Por tabata.uchoa
Daniela Mercury conta que ela tomou a iniciativa e paquerou MaluFernando Souza / Agência O Dia

Rio - "Eu tenho ciúme, fico louca... Não procure conversa na minha frente, porque vai ter barraco”, avisa Daniela Mercury. “Que isso? Você não faz barraco nunca”, afirma Malu Verçosa.

“Não faço ainda, porque não precisou. Tem alguma dúvida disso?”, rebate Daniela. Essa pequena DR, bem-humorada, diga-se de passagem, acontece no meio da entrevista, que segue com várias interrupções, seja por divergências de opinião — afinal, são duas leoninas — reiterações, declarações de amor e até um beijo. Como seria com qualquer casal.

Elas receberam a ‘Já É! Domingo’, no hotel Windsor Atlântica, para falar sobre o livro ‘Daniela & Malu — Uma História de Amor’ (editora Leya, 192 págs., R$ 29,90). E o papo foi além: preconceito, é claro, sexo, sedução, casamento, família...

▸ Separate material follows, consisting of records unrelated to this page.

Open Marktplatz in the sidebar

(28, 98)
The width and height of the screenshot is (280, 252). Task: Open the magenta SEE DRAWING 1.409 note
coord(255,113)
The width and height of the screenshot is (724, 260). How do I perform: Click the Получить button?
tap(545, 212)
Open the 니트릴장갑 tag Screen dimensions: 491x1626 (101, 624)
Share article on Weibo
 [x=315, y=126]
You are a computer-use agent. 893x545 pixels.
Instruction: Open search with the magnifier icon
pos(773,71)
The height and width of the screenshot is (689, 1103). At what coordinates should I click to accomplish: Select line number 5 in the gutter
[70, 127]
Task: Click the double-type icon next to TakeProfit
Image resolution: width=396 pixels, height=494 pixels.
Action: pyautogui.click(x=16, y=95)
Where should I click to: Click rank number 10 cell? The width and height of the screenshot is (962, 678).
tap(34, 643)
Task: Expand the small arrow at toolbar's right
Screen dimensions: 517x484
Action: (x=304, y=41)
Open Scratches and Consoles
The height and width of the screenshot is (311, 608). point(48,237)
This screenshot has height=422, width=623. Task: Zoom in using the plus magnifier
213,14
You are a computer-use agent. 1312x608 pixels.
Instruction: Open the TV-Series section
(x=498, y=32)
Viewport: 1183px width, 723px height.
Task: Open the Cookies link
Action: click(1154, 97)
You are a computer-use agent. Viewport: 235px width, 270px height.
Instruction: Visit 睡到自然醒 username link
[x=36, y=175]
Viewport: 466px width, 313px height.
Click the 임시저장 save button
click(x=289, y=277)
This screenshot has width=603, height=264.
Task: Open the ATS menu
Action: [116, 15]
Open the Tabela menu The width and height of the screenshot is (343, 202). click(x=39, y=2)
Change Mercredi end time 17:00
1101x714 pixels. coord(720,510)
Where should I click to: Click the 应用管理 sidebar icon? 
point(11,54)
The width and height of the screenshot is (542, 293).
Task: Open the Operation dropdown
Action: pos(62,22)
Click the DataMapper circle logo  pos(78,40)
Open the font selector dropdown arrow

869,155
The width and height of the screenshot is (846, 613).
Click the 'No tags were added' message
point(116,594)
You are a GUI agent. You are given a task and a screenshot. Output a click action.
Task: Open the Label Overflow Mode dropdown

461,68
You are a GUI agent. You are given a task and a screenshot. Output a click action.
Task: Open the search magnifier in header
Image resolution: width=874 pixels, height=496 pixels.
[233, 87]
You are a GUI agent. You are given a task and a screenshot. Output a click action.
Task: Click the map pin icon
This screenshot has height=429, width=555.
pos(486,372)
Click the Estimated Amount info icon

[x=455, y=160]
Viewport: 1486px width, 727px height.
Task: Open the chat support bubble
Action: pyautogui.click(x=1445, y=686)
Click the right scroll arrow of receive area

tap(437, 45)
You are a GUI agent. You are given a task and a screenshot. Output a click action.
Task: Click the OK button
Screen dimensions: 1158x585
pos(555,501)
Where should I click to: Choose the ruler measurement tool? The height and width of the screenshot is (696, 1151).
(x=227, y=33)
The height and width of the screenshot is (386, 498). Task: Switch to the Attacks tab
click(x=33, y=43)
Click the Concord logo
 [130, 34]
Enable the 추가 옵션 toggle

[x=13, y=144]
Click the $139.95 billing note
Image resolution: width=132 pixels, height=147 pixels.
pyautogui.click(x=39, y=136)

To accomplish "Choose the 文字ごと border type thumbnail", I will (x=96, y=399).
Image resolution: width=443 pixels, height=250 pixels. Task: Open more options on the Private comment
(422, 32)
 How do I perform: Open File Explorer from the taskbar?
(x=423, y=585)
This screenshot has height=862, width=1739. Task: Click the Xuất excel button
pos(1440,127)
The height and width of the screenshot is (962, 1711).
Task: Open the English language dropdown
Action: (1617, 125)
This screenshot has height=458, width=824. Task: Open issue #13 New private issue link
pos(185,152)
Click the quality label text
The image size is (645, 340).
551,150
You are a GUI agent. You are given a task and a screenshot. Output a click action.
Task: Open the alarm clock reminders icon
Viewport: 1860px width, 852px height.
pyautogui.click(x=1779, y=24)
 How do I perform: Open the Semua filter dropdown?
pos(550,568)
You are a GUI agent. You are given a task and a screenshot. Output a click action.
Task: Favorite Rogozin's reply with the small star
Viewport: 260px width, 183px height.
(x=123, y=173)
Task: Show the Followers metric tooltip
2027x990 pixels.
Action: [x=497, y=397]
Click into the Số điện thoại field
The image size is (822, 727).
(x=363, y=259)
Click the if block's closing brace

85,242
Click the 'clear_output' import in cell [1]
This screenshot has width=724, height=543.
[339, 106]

“O que poderia ter derrubado um pequeno muro derrubou muralhas de preconceito. No meio desse furacão de acontecimentos, fomos convidadas para escrever o livro (“que eu já tinha começado a escrever”, interrompe Malu). No Brasil, por mais que já fosse normal as pessoas conviverem com casais gays, nenhum artista que tenha essa capacidade de comunicação falou de maneira tão clara sobre o assunto. E, no momento em que tudo estava acontecendo, deu vontade de documentar isso. Foi esse amor que fez tudo acontecer, que nos fortaleceu e deu garra para enfrentarmos o que viesse pela frente”, explica a cantora.

Daniela conta que foi ela quem tomou a iniciativa e paquerou Malu. A jornalista desabafa sobre a perda de privacidade com o anúncio do romance. “Mas não me arrependo de nada”, deixa claro. Fotos, detalhes da paixão avassaladora, declarações íntimas, letras de canções, como ‘Amor Sem Argumento’, que Daniela fez para a mulher no dia do casório, e poemas eróticos compõem as 192 páginas. “Ela é um poço de sedução, uma loucura. O amor entre mulheres tem suas minúcias, mas também é importante o corpo, a bunda... Ela é linda”, derrete-se a jornalista.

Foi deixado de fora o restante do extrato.